## Work to complete
Once the line with "Click the add unassigned staff icon" is found in the entries below, print it and each following line exactly, stopping after the line with "Task: Click the Connect label in sidebar"; print nothing else.

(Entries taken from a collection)
========================
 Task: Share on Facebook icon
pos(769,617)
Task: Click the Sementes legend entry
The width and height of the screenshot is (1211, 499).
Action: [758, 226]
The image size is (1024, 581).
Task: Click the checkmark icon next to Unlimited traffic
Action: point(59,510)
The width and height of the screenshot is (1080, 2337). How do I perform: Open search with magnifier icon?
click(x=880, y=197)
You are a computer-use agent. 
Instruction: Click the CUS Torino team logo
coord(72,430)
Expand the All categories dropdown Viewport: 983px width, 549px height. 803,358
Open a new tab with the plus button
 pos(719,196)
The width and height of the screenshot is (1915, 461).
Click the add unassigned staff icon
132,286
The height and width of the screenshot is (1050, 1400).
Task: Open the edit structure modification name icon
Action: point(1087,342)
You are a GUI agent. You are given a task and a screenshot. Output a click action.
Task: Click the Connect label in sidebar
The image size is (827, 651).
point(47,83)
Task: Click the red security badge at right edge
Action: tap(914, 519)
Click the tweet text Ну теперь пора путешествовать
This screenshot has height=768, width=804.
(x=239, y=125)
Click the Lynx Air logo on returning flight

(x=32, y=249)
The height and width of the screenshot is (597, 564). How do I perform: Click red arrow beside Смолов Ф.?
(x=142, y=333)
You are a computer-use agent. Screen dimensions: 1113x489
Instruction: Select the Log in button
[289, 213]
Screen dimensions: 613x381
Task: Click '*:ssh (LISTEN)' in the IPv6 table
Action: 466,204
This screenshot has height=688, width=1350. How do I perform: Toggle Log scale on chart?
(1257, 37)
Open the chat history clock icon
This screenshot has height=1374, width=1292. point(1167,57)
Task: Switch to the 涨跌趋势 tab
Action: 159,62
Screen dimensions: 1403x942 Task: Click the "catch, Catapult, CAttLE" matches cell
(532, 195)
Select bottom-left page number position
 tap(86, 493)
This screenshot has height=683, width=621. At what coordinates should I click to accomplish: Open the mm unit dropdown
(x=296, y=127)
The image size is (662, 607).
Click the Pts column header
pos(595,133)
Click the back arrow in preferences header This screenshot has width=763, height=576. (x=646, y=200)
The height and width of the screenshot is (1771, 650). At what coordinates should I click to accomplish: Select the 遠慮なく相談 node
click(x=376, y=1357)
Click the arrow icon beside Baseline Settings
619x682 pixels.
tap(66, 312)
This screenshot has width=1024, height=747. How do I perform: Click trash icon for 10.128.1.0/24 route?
========================
## Response box
Click the add unassigned staff icon
132,286
The height and width of the screenshot is (1050, 1400).
Task: Open the edit structure modification name icon
Action: point(1087,342)
You are a GUI agent. You are given a task and a screenshot. Output a click action.
Task: Click the Connect label in sidebar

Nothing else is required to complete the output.